(Tugas A): Ulangi persis semua entri, mulai dari baris yang memuat "RDF/XML (629, 1228)" sampai entri paling akhir, termasuk kedua ujungnya.

(Teks yang ditampilkan):
Kota Hofu mungkin sebuah contoh nyata. Hofu dulunya adalah kota industri yang
sangat tertinggal dengan penduduk yang terlalu padat. Loyalitas penduduk untuk
tetap bartahan (tidak pergi ke luar kota) dan punya komitmen bersama untuk
bekerja keras siang dan malam akhirnya mengubah Hofu menjadi kota makmur dan
modern. Bahkan saat ini kota industri terbaik dengan produksi kendaraan
mencapai 160 ribu per tahun.
5.
Inovasi
Jepang
bukan bangsa penemu, tapi orang Jepang mempunyai kelebihan dalam meracik temuan
orang dan kemudian memasarkannya dalam bentuk yang diminati oleh masyarakat. Yang unik bahwa ilmu dan teori dimana orang harus
belajar dari kegegelan ini mulai diformulasikan di jepang dengan nama
Shippaigaku (ilmu kegagalan) (Agung, 2012 :128).

(Tugas B): Tulis ulang bagian teks tentang Jepang, mulai dari "Kota Hofu mungkin" sampai "(Agung, 2012 :128).", dan ganti "Hofu" dengan "Ube".

(Data yang diolah):
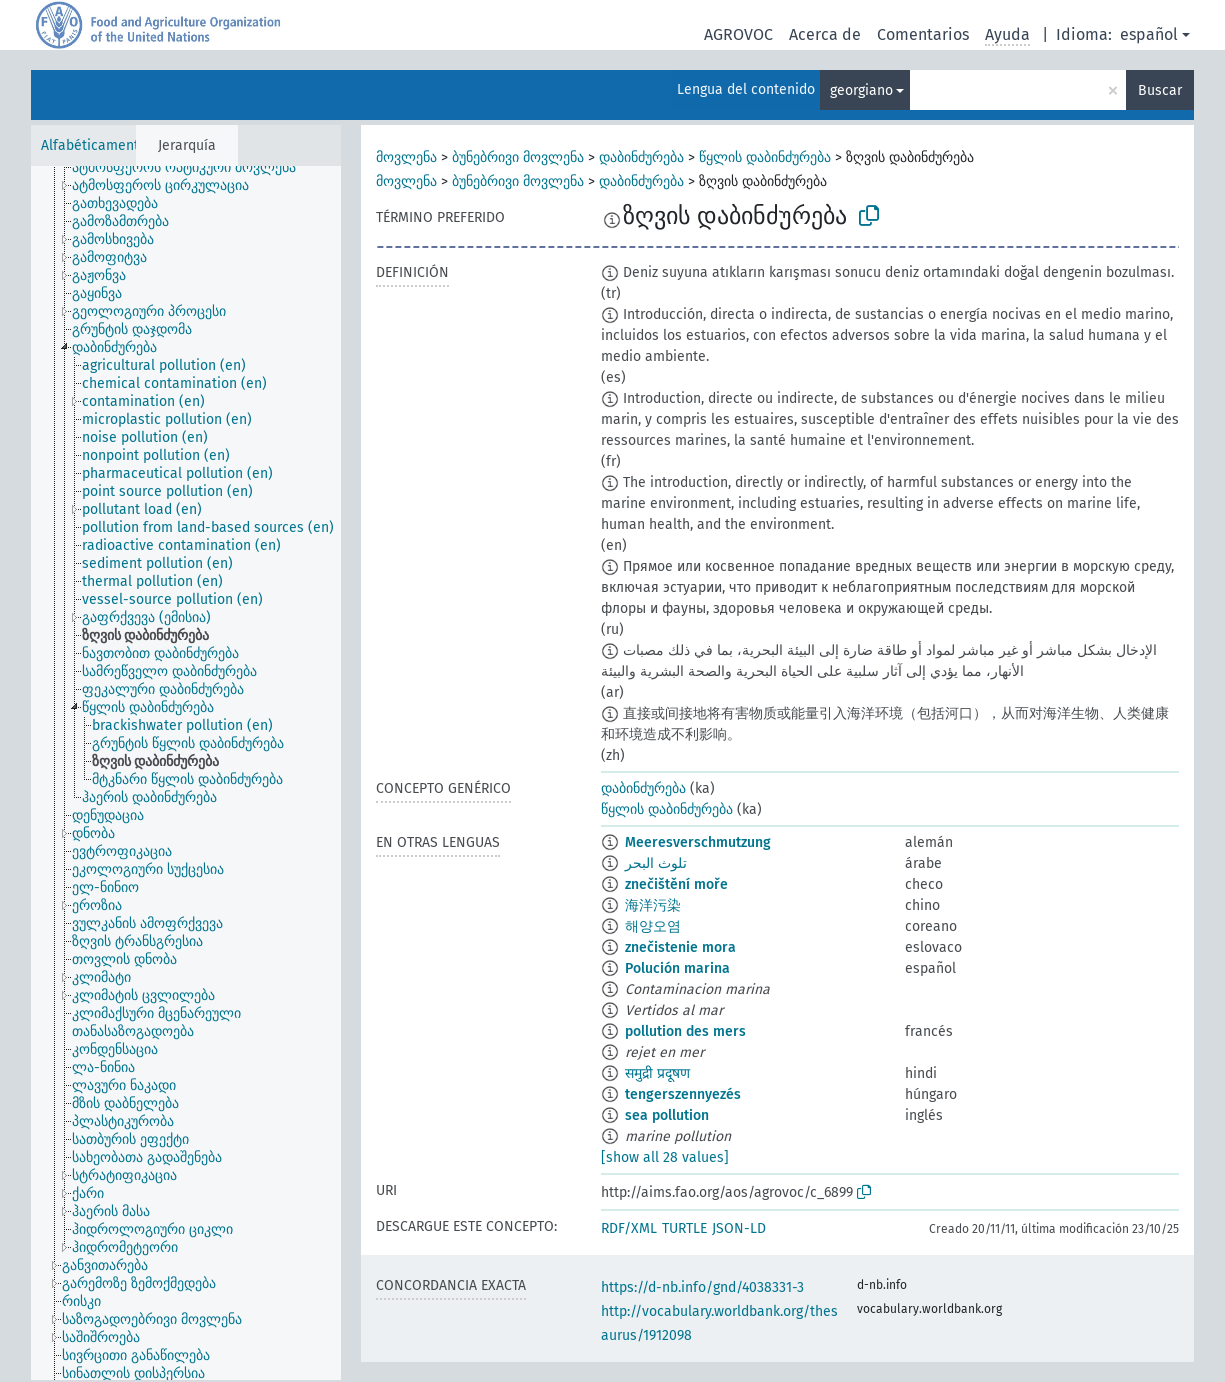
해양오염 (653, 926)
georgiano (861, 90)
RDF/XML (629, 1228)
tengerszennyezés (683, 1094)
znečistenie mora (680, 947)
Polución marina (677, 968)
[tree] (186, 773)
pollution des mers (685, 1031)
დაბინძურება (641, 157)
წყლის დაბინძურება (765, 157)
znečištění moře (676, 884)
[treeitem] (192, 168)
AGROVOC (738, 34)
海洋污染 (653, 905)
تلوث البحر (656, 863)
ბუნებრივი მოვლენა (518, 157)
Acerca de (825, 34)
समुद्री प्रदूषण (657, 1073)
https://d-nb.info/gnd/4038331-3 (702, 1287)
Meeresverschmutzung (698, 842)
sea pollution (667, 1115)
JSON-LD (739, 1228)
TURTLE (684, 1228)
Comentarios (923, 34)
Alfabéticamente (94, 145)
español (1149, 34)
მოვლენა (406, 157)
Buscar (1160, 90)
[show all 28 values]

(Hasil A):
RDF/XML (629, 1228)
tengerszennyezés (683, 1094)
znečistenie mora (680, 947)
Polución marina (677, 968)
[tree] (186, 773)
pollution des mers (685, 1031)
დაბინძურება (641, 157)
წყლის დაბინძურება (765, 157)
znečištění moře (676, 884)
[treeitem] (192, 168)
AGROVOC (738, 34)
海洋污染 (653, 905)
تلوث البحر (656, 863)
ბუნებრივი მოვლენა (518, 157)
Acerca de (825, 34)
समुद्री प्रदूषण (657, 1073)
https://d-nb.info/gnd/4038331-3 (702, 1287)
Meeresverschmutzung (698, 842)
sea pollution (667, 1115)
JSON-LD (739, 1228)
TURTLE (684, 1228)
Comentarios (923, 34)
Alfabéticamente (94, 145)
español (1149, 34)
მოვლენა (406, 157)
Buscar (1160, 90)
[show all 28 values]

(Hasil B):
Kota Ube mungkin sebuah contoh nyata. Ube dulunya adalah kota industri yang
sangat tertinggal dengan penduduk yang terlalu padat. Loyalitas penduduk untuk
tetap bartahan (tidak pergi ke luar kota) dan punya komitmen bersama untuk
bekerja keras siang dan malam akhirnya mengubah Ube menjadi kota makmur dan
modern. Bahkan saat ini kota industri terbaik dengan produksi kendaraan
mencapai 160 ribu per tahun.
5.
Inovasi
Jepang
bukan bangsa penemu, tapi orang Jepang mempunyai kelebihan dalam meracik temuan
orang dan kemudian memasarkannya dalam bentuk yang diminati oleh masyarakat. Yang unik bahwa ilmu dan teori dimana orang harus
belajar dari kegegelan ini mulai diformulasikan di jepang dengan nama
Shippaigaku (ilmu kegagalan) (Agung, 2012 :128).